Key points agreed in German exploratory coalition talks

Angela Merkel with leader of the CSU Horst Seehofer and SPD leader Martin Schulz

Merkel strikes preliminary deal to hold power in German coalition

SPD party members still need to formally approve coalition talks before they can begin.

"We determine that the number of new arrivals. should not exceed the range of 180,000 to 220,000 per year", according to a copy of the document agreed by Chancellor Angela Merkel's conservatives and the Social Democrats obtained by AFP.

"We Social Democrats, in our [leadership] committee, decided unanimously to recommend.to the party congress giving the party leadership a mandate to pursue coalition negotiations to form a government", Schulz said on Friday. But both parties lost votes in the September 24 election, which saw the far-right Alternative for Germany (AfD) enter the Bundestag (national parliament) for the first time.

In their joint blueprint, the parties agreed on key policy outlines - to join European Union partner France in a push to "strengthen and reform" the eurozone, to limit the influx of asylum seekers to Germany to around 200,000 a year, and to refrain from tax hikes given the healthy state of state coffers.

SPD Parliamentarian Hilde Mattheis, who opposes a grand coalition, told the daily Schwaebische Zeitung that the mood in her party "is still very fragile".

After more than 24 hours of n egotiations there were reports of an agreement between the negotiators.

But he has been forced to wait for months for a concrete response from Mrs Merkel, who has come under mounting criticism at home and overseas for her plodding reaction, aggravated by her failure to form a new government.

European Commission President Jean-Claude Juncker hailed as "positive" plans for Europe in a deal that brings Merkel a step closer to forming a coalition government.

The SPD used to be part of a coalition with an alliance headed by Merkel - comprised of the Christian Democratic Union (CDU) and the Christian Social Union (CSU). "But let's be optimistic, it's a really good start to discuss the future of Europe", said Baasner.

The prospective partners have governed Germany together for the past four years but Schulz, Merkel's defeated challenger in Germany's September 24 election, initially said after the Social Democrats crashed to a disastrous result that they would go into opposition.

Janes said this could be looked at through a "bifocal lens" - a weaker Germany would mean there would be less of a European united front on, say, trade, in the E.U.

Merkel won German elections last September, but did not achieve majority enough to form a government. Party leaders were expected to provide details of their agreement at a press conference around midday Friday after internal deliberations.

The all-night session confirmed the doubts of leading SPD opponents to another grand coalition, who favour rebuilding their party in opposition.

But another participant in the talks said the two blocs were still struggling to find common ground on the most divisive issues - taxes, pensions, migration and healthcare.

"The longer talks take the more open things are", said Mr Kevin Kühnert, head of the SPD youth wing, to Berlin's Inforadio.

German President Frank-Walter Steinmeier appealed to negotiators on Thursday to consider their responsibility towards Europe, not just their own parties and political futures.

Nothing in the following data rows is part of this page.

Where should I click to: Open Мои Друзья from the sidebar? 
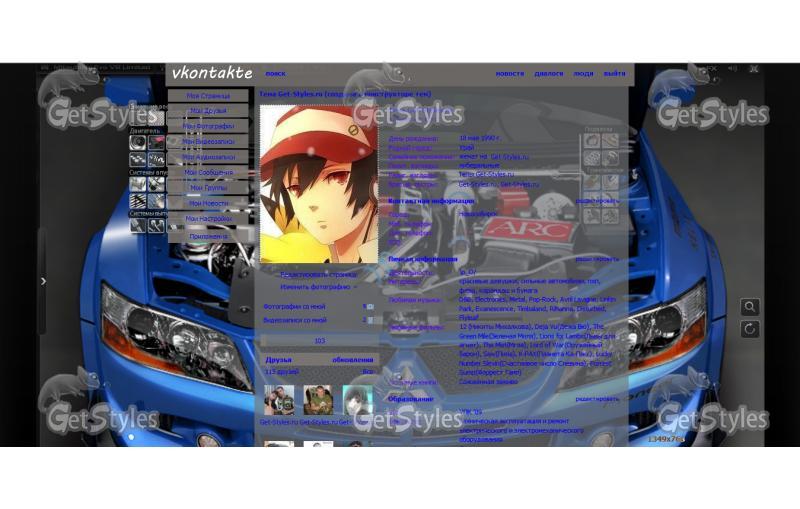[x=208, y=111]
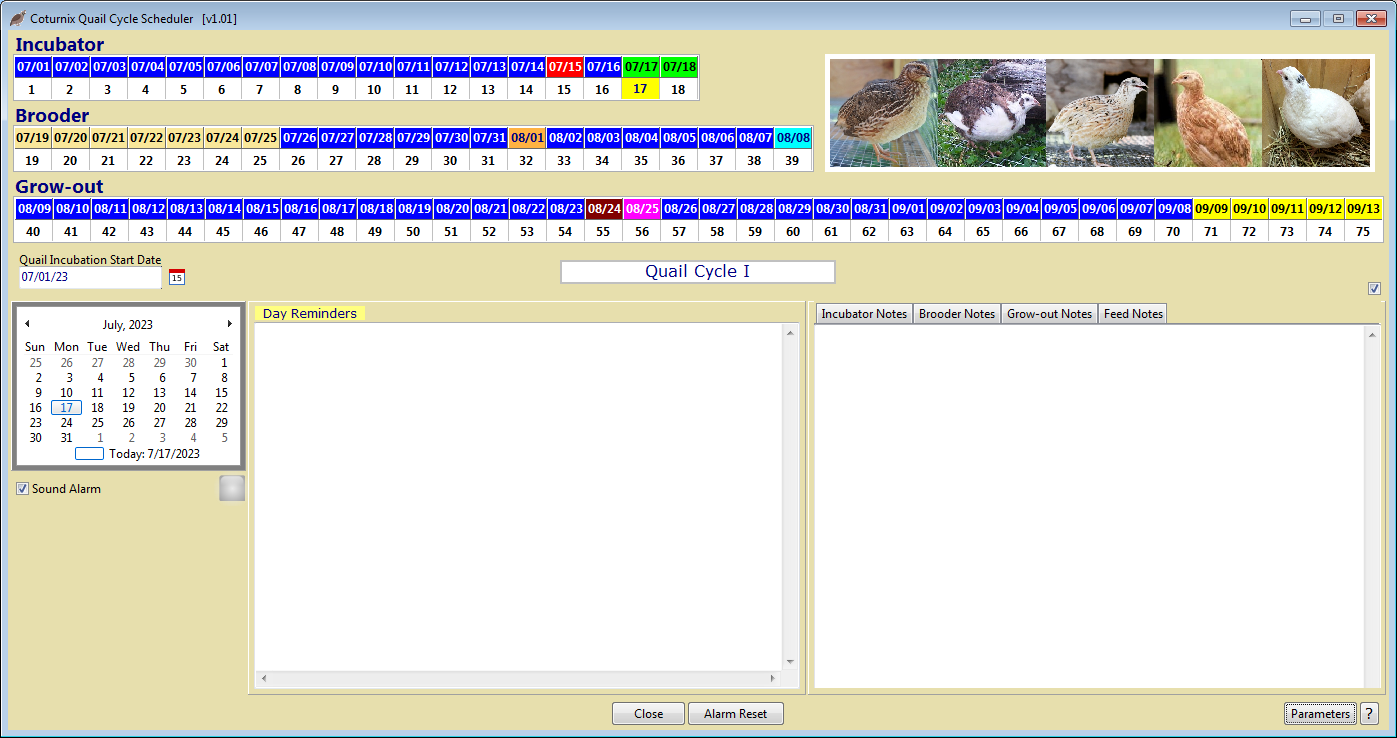Open the date picker calendar icon

click(x=175, y=276)
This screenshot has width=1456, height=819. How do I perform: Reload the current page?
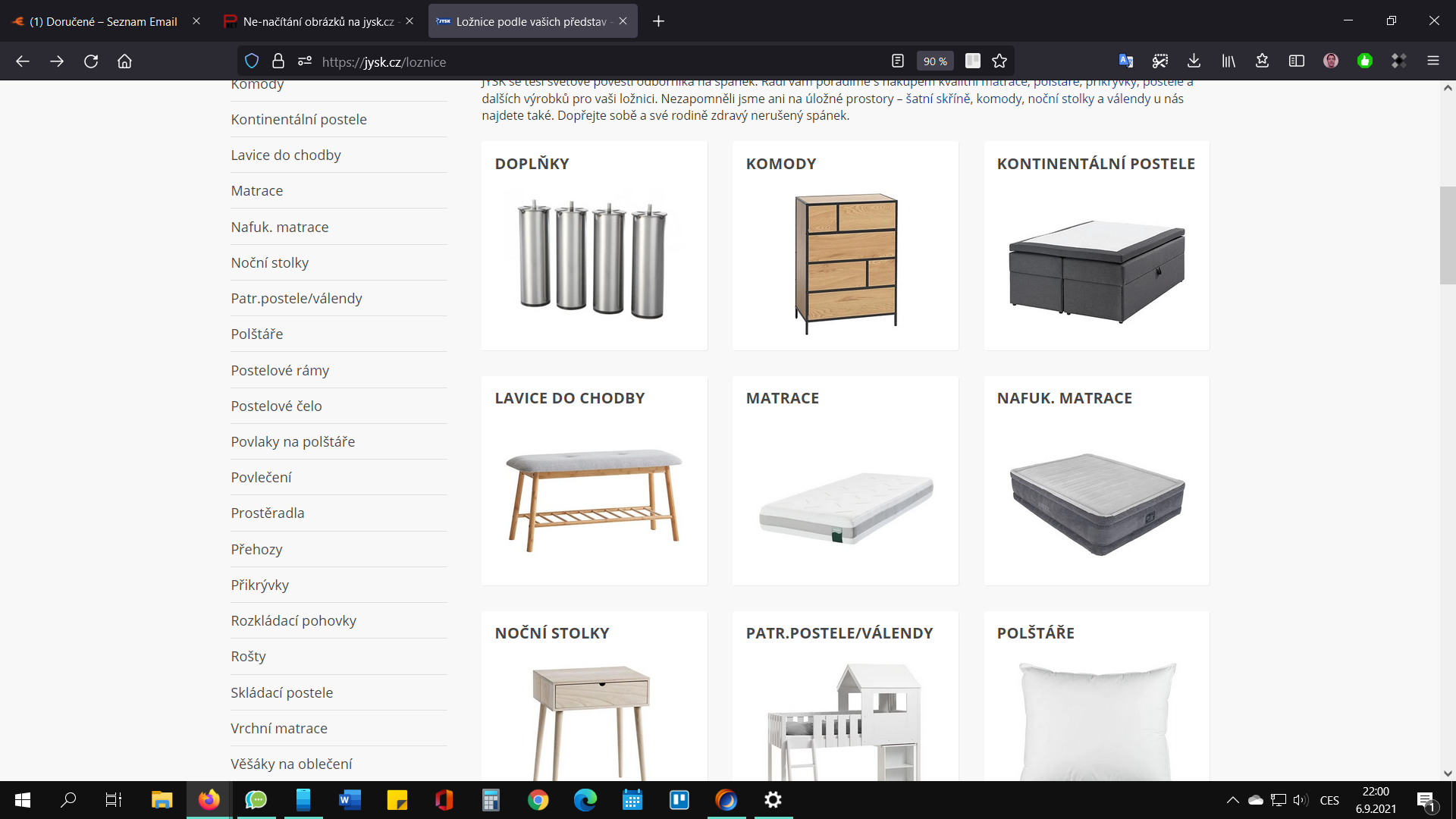[x=91, y=61]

The Chancellor was eager to avoid any repeat elections or attempt at a minority government.

He said the terms of the deal were "more favorable" for his vision of a reformed EU than a separate agreement that was discussed and abandoned between the Union and the pro-business Free Democratic Party (FDP) in November previous year. But they are also decisions that can not be taken by a caretaker government.

Merkel ruled with the SPD in two of her three terms in office, including in the last parliament from 2013-2017.